* _EXERCISE TASK_:
Identify every line in the rows that contains the word "pixels" and copy each of those lines in full. Case counts.

* _RECORDS FOR PROCESSING_:
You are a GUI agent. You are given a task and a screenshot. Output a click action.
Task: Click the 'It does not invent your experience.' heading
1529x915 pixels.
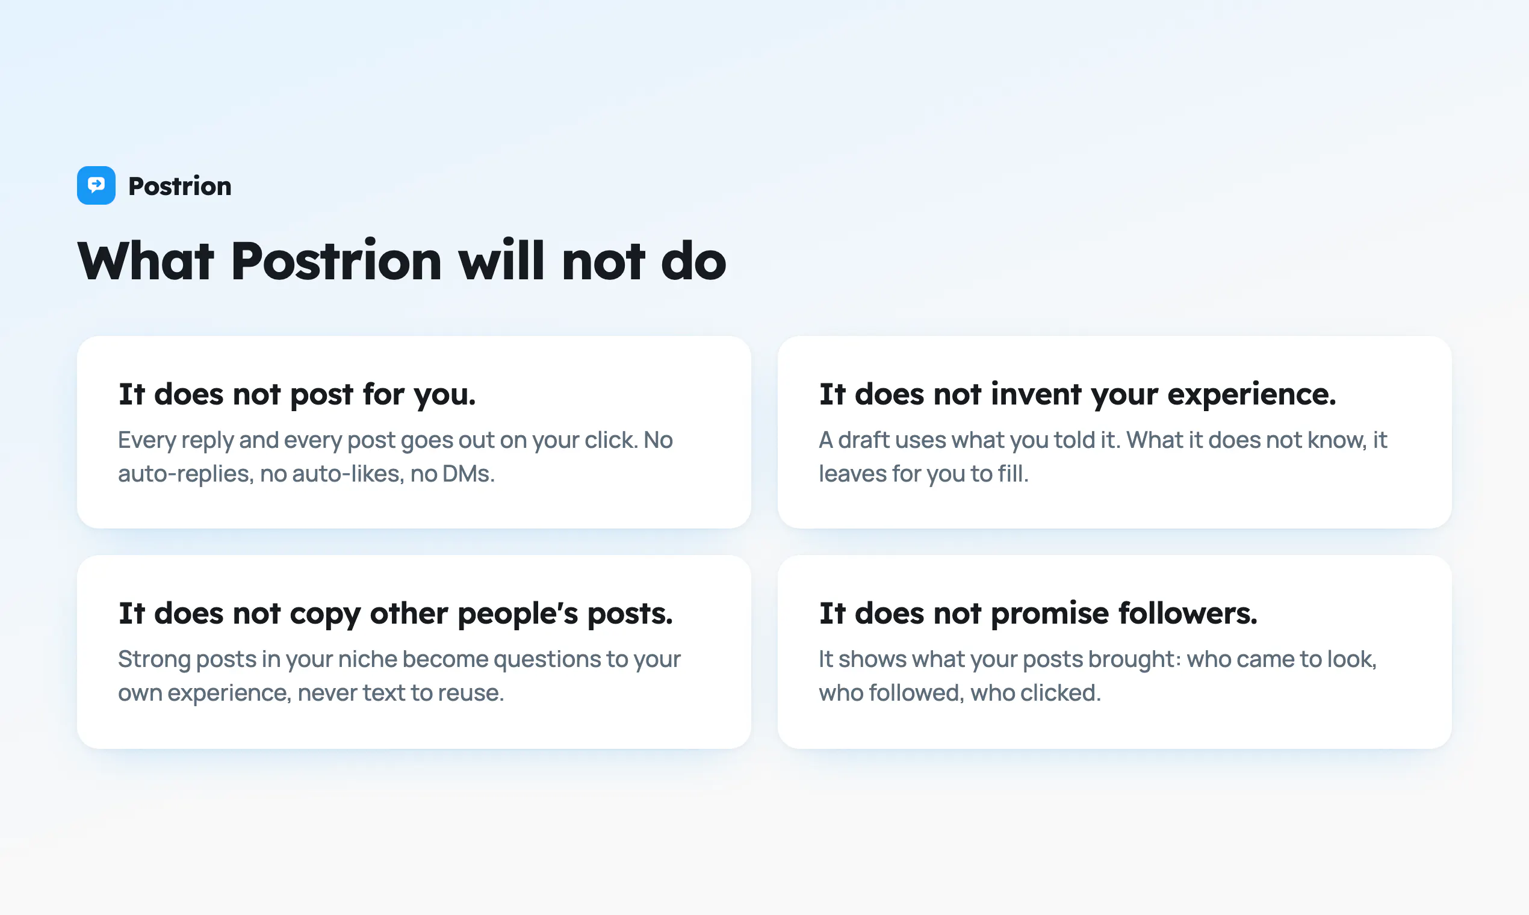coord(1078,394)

--

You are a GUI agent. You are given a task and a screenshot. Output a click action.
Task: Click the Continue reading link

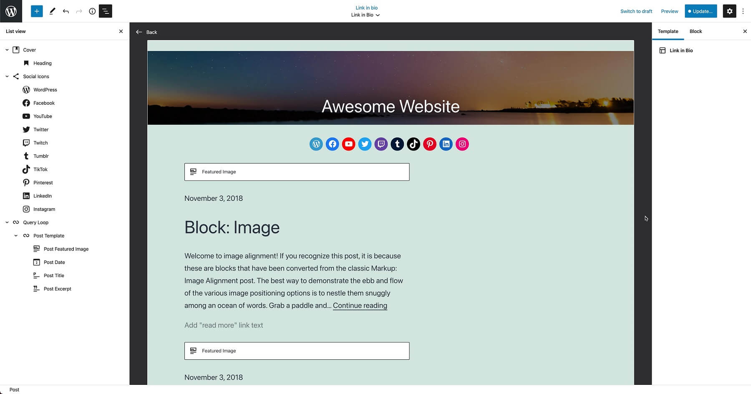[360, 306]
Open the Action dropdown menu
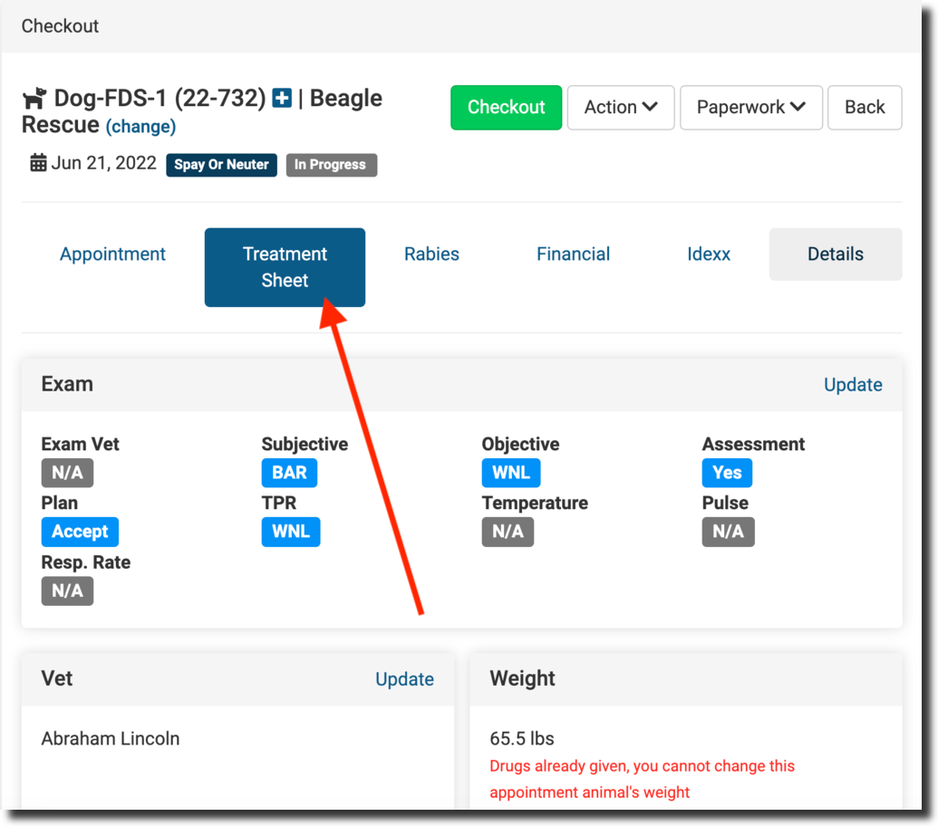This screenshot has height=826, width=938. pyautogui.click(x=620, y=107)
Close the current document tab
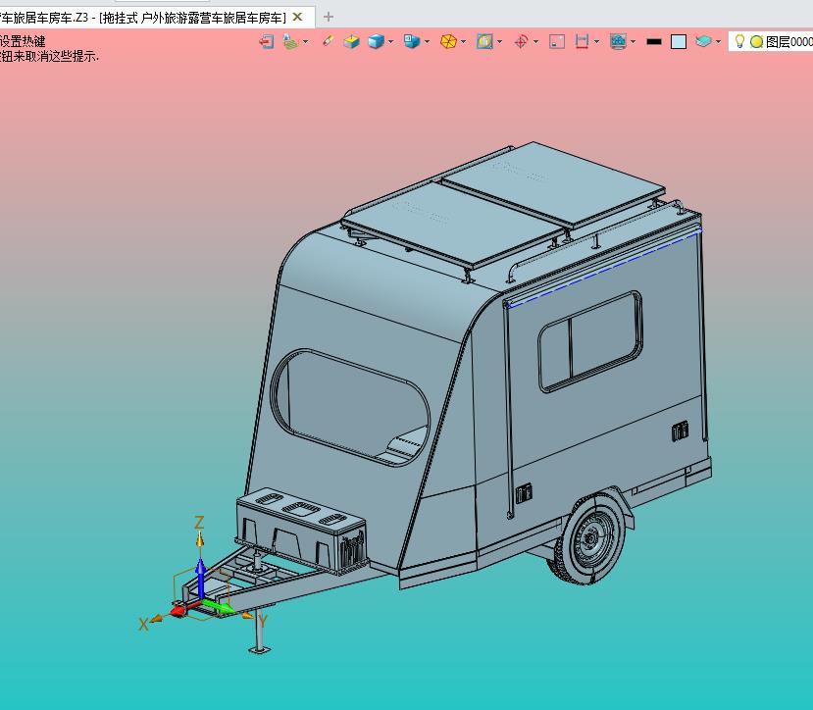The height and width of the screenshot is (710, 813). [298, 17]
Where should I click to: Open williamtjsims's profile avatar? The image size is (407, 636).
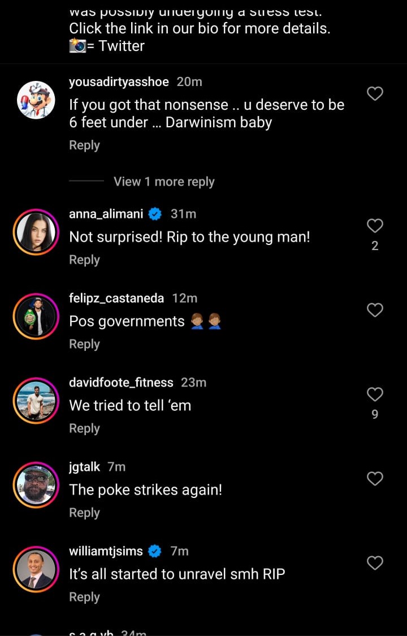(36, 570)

==

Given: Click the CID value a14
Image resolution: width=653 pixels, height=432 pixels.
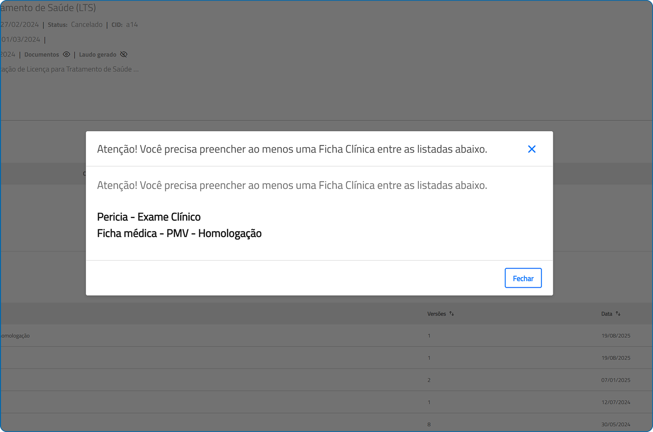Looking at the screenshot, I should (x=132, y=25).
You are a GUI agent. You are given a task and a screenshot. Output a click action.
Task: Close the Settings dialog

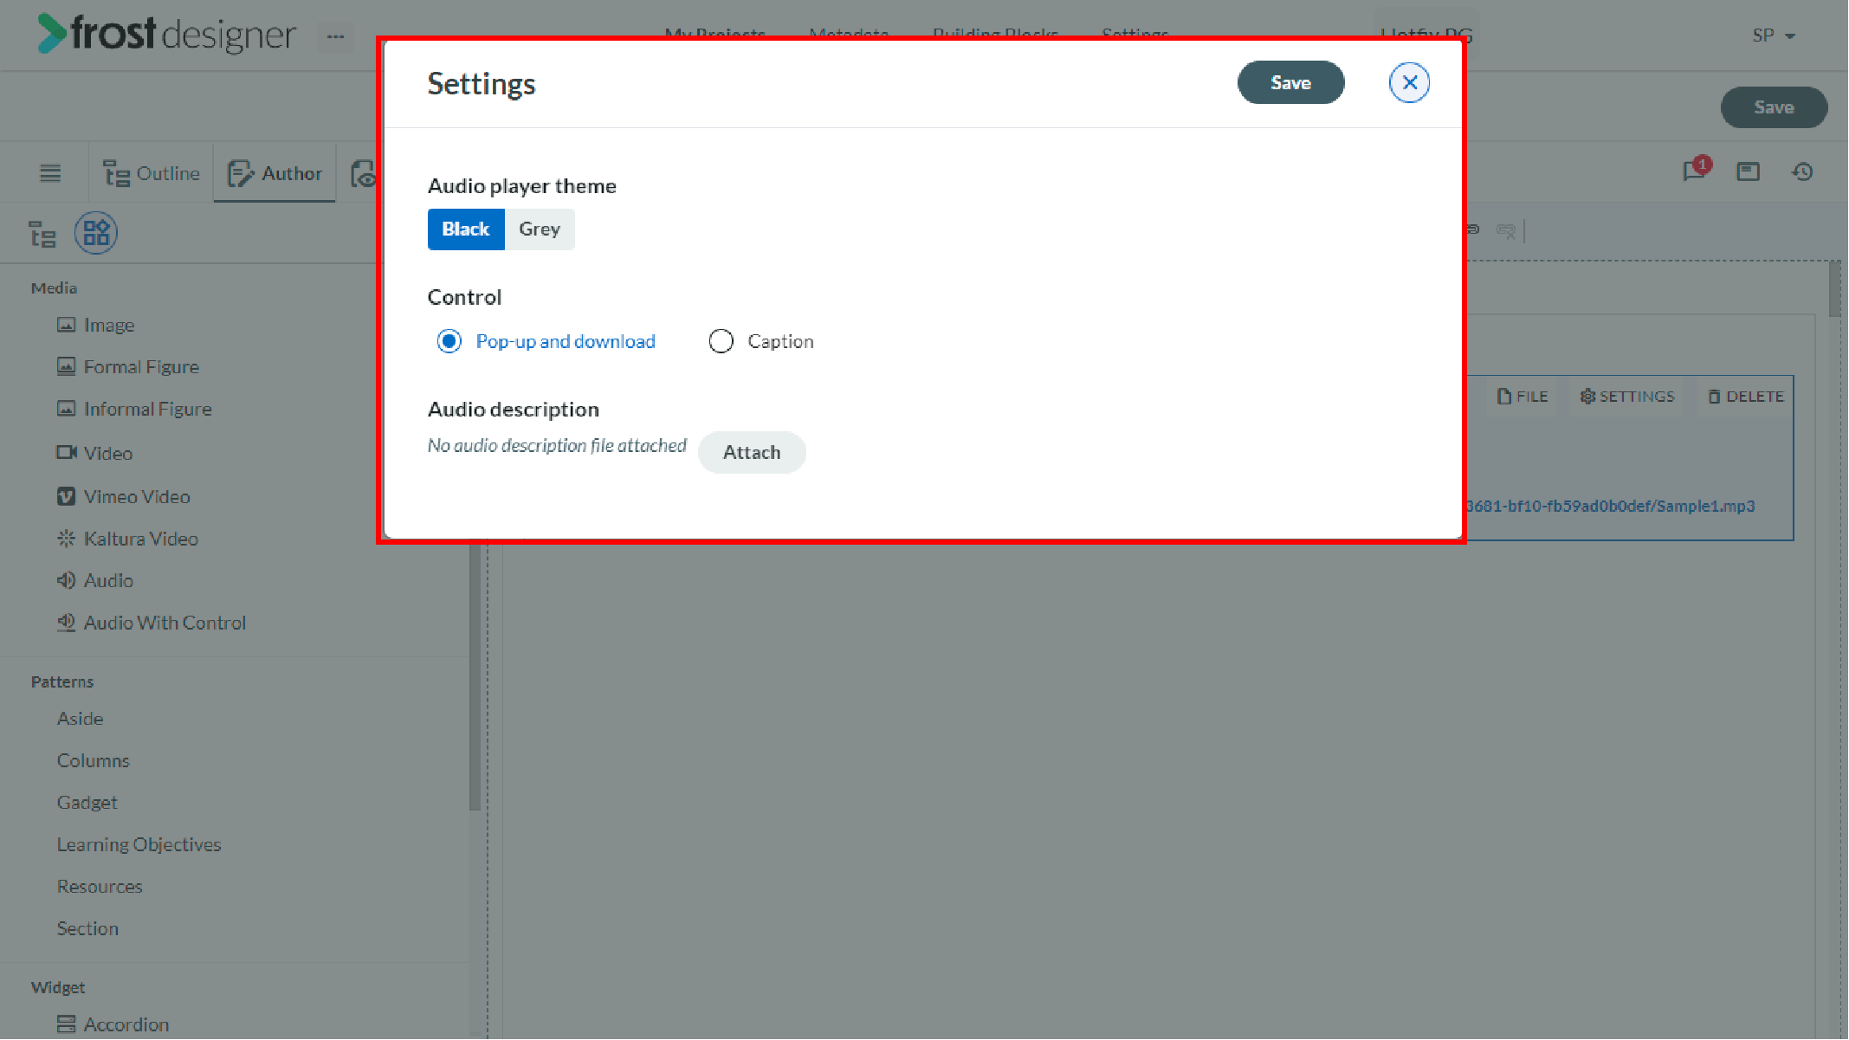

* _TASK ANSWER_:
1529x915 pixels.
Image resolution: width=653 pixels, height=432 pixels.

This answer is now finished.